GCI is considering a plan to lay undersea fiber-optic cable to one of Alaska’s most remote communities.
On Aug. 24, a GCI contractor began seafloor surveys to figure out how practical it would be to lay a cable to Unalaska.
GCI spokeswoman Heather Handyside said by phone that the surveying — performed by Terrasond Limited aboard the former Alaska State Troopers’ ship Woldstad — doesn’t guarantee a cable will be laid.
“Right now, we’re in the exploratory phase,” she said. “It is the nation’s top fishing port, and increasing activity in the Arctic increases the likelihood that it will remain busy and potentially grow.”
Unalaska and the Arctic in general are receiving increased attention from telecommunications firms: Melting Arctic ice is exposing waters that could allow a faster route for cable traffic between Asia and Europe.
Quintillion Networks is planning a three-phase project to connect those two continents through the Arctic. The first phase of that effort, through Alaska waters, was laid this summer, and when Quintillion-hired ships stopped in Unalaska, Quintillion vice president Kristina Woolston said the company was considering a spur to Unalaska.
GCI’s cable would be less ambitious an undertaking than Quintillion’s transcontinental approach. Handyside said the company is considering a line from Levelock, a small town at the mouth of the Kvichak River on the north side of Bristol Bay.
The line would run along the bottom of the bay and connect Unalaska to GCI’s existing network at Levelock. Handyside said the company has “no plans for a route to Japan or Asia at this time” and, unlike Quintillion, would fund the project itself.
Dave Martinson is Unalaska’s city manager and has been lobbying the two companies to connect his town, which occupies a portion of a mountainous island off the Alaska Peninsula.
Unalaska, which is the nation’s leading seafood port and has a population of more than 4,400 people, is the largest Alaska town not connected by fiber-optic cable to the rest of the world.
“People even in Alaska don’t really understand what happens here in Unalaska/Dutch Harbor,” he said.
Now that two companies are looking at a link, Martinson is optimistic.
“From my perspective, it’s good because we’ve got Quintillion looking at it, we’ve got GCI looking at it, and competition is always keen,” he said by phone.
Martinson is eager to see Unalaska connected by cable. Earlier this year, the city went so far as to lobby Alaska’s Congressional delegation in Washington, D.C. for help.
Currently, Unalaska is served only by satellite, which means connections have a long lag time and are expensive. A terrestrial link would allow video streaming and data transfer, he said, which is critical for business, health care and government.
The cost of the cable is the main reason Unalaska remains unconnected.
Laying a fiber-optic cable of any substantial length is an expensive undertaking.

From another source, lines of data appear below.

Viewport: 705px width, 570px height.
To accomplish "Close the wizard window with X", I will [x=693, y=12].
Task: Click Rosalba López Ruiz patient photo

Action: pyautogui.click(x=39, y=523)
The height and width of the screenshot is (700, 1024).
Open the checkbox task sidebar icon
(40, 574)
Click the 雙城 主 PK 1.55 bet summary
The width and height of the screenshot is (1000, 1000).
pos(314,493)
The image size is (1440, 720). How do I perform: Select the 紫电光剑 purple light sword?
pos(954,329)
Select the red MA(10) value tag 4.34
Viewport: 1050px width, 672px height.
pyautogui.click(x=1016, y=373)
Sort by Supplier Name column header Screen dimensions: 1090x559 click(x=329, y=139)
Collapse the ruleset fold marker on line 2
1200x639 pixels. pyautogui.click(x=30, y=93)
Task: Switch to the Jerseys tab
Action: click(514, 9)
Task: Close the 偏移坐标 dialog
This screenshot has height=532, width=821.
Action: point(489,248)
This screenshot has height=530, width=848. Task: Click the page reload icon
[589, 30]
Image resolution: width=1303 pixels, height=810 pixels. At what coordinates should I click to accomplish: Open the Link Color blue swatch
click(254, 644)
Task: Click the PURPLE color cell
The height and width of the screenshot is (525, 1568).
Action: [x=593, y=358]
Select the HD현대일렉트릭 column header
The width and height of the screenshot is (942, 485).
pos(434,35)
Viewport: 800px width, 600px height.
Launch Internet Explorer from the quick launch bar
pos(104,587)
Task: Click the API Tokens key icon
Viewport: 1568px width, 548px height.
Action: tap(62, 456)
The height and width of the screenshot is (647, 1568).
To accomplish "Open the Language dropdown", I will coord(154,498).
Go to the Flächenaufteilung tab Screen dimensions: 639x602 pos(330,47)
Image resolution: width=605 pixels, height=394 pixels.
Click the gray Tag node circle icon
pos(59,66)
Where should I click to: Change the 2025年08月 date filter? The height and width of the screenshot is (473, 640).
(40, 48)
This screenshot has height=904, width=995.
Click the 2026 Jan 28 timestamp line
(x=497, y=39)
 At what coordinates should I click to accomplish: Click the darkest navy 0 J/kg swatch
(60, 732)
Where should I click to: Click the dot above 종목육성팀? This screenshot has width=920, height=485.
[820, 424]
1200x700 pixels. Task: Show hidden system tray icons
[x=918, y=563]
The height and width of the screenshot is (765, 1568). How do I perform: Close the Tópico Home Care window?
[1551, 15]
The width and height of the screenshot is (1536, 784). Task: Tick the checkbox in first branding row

An 86-mile undersea cable between Haines and Juneau cost Alaska Power and Telephone more than $11 million. The distance between Levelock and Unalaska is substantially longer.
Handyside said GCI is examining the economics of an Unalaska cable, and the undersea survey now under way is only a part of determining whether a cable will be built.
“Everywhere we deliver service in Alaska is unique,” Handyside said, “but Unalaska presents some of the most unique conditions in Alaska.”
Handyside said no timeline is available for GCI’s go/no-go decision.